[Start of section]
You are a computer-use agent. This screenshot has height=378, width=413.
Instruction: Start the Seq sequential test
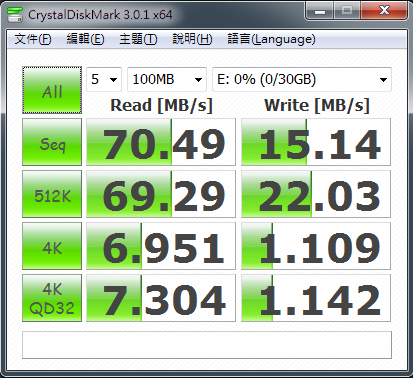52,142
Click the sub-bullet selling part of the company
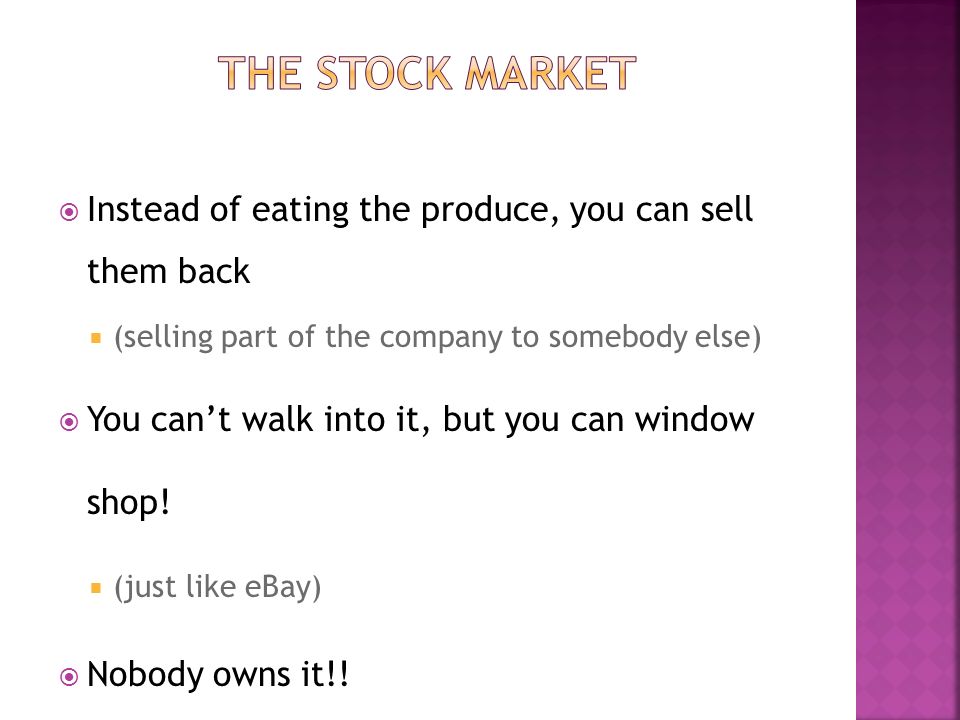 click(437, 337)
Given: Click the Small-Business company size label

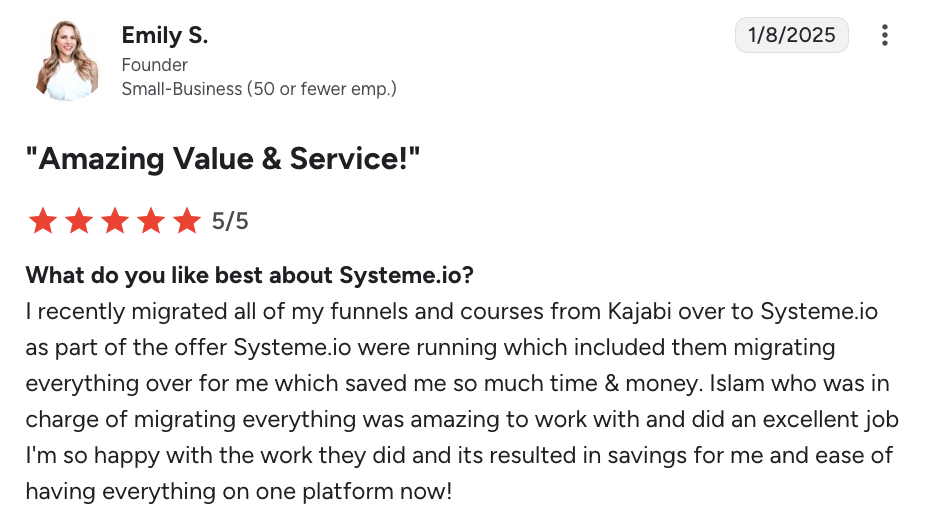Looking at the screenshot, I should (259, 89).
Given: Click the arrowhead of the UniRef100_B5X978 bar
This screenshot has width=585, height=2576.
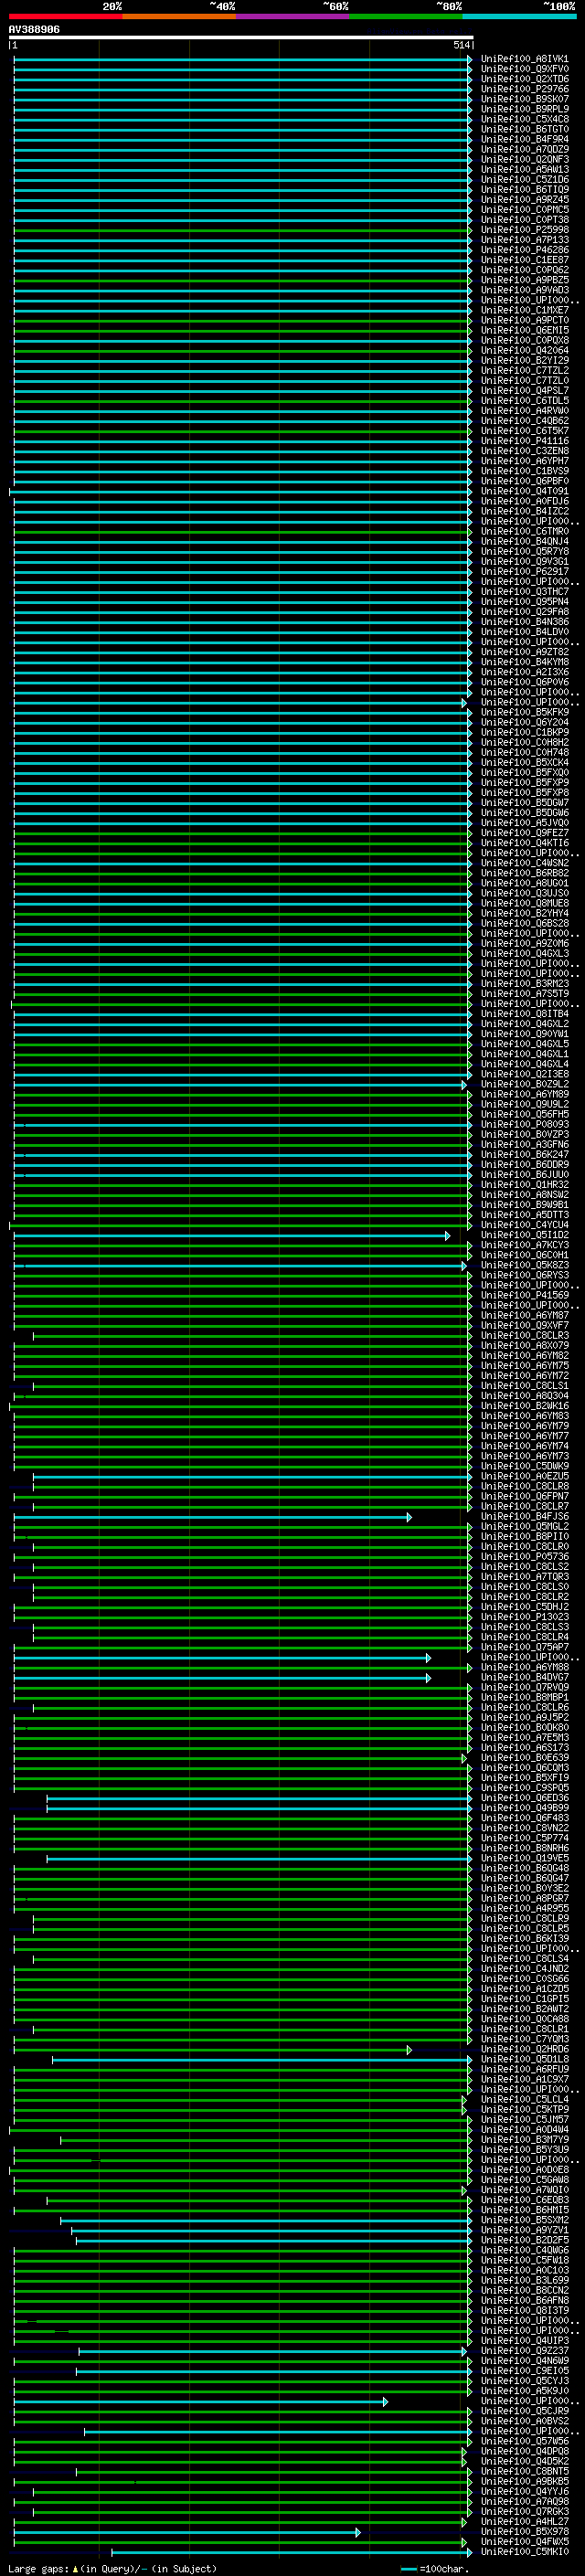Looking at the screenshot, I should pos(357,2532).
[End of section]
[Start of section]
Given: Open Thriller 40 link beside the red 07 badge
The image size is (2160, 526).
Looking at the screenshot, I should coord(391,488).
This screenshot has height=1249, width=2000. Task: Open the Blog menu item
[End of section]
[Start of section]
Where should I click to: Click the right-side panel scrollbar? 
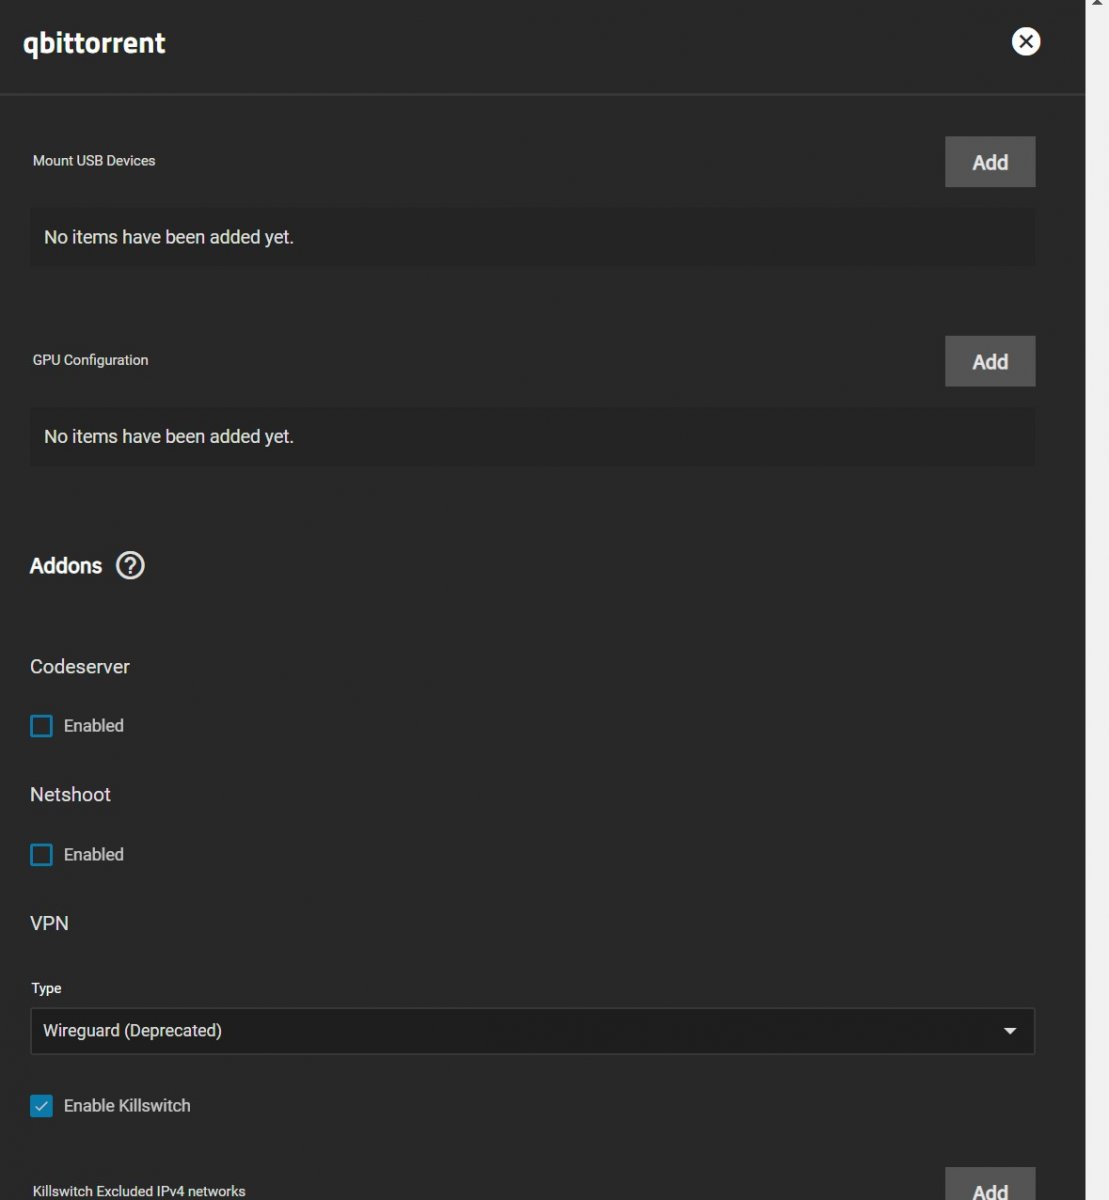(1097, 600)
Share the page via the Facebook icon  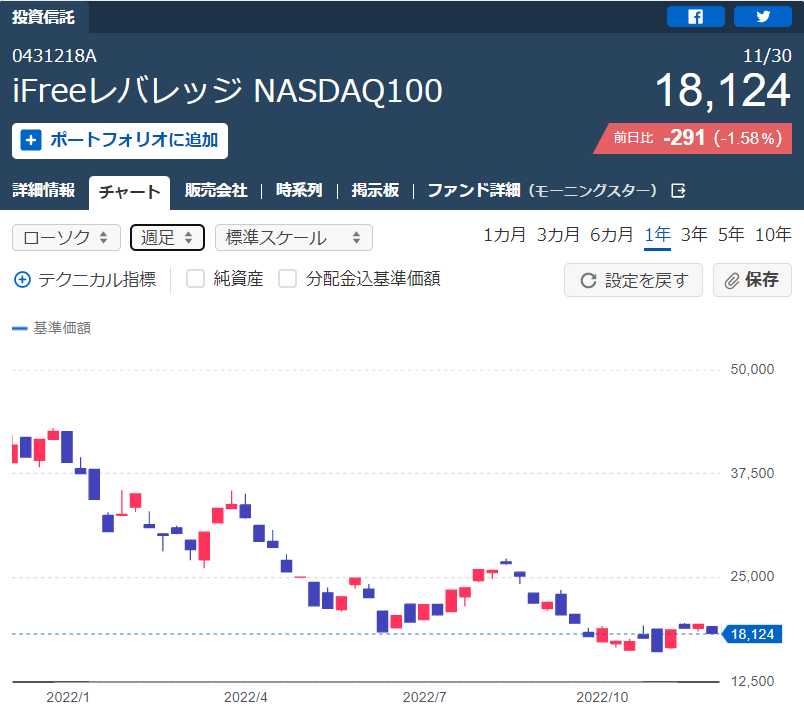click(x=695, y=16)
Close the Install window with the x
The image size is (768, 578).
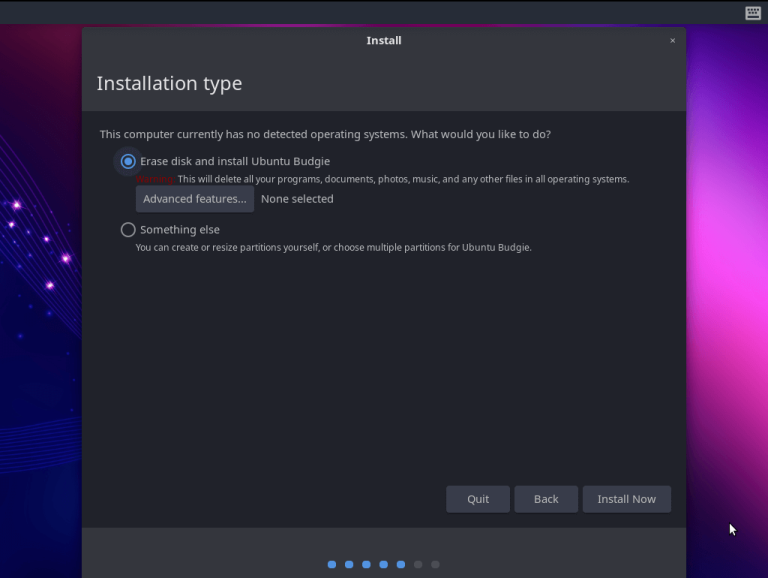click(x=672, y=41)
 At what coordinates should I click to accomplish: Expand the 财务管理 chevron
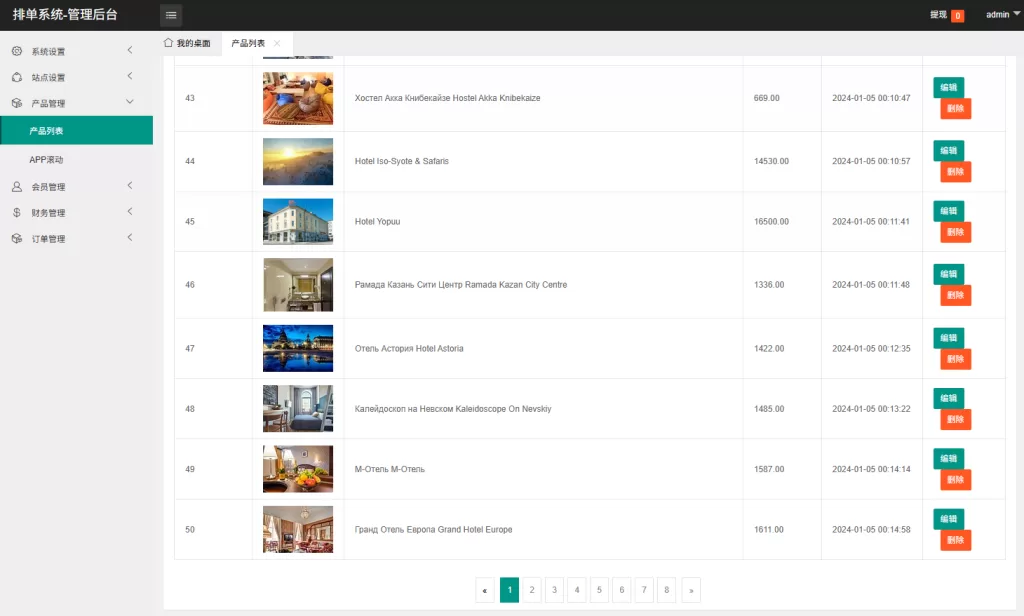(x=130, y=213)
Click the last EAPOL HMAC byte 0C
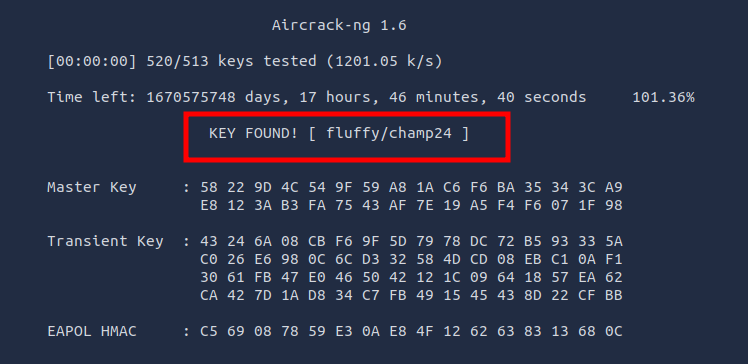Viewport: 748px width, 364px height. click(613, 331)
[End of section]
- THE TASK -
Please find each line in the records above that holds the word "Open", and copy it.

- TASK ANSWER -
Given: Open Thriller 40 link beside the red 07 badge
This screenshot has height=1249, width=2000. Task: Open the Blog menu item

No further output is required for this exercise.